Voices of the poor from the margins of bengal: Structural inequities and health

Mohan J. Dutta, Uttaran Dutta

Research output: Contribution to journalArticlepeer-review

11 Scopus citations

Abstract

In opposition to the traditional approaches to health communication that treat the subaltern sectors as passive recipients of messages of enlightenment configured in top-down interventions, the culture-centered approach foregrounds the importance of listening to subaltern communities at the margins through dialogue. We build on earlier culture-centered projects in rural communities of West Bengal, India, to develop participatory research strategies for understanding the local processes through which the structural marginalization of the poor plays out in rural Bengal.
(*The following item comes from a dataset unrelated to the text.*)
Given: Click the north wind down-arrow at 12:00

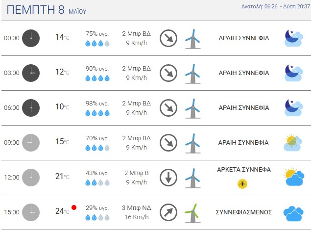Looking at the screenshot, I should [168, 178].
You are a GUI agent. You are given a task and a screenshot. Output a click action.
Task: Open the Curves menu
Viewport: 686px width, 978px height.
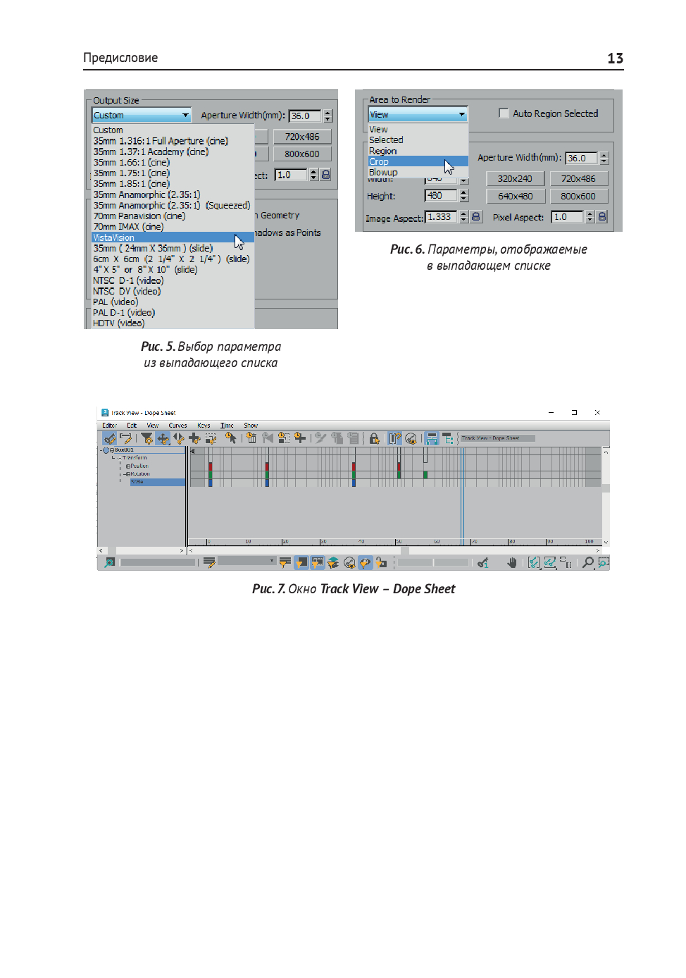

Study results point toward the marginalization of the poor both communicatively and economically, attending to the ways in which communicative marginalization lies at the heart of economic oppressions. Through locally articulated concepts of "health as shortage" and "communication as shortage," community members put forth alternative rationalities of health that highlight structural resources at the heart of health. These local articulations of shortage offer an alternative rationality for organizing health promotion efforts in the rural margins of Bengal through the foregrounding of discourses of shortage.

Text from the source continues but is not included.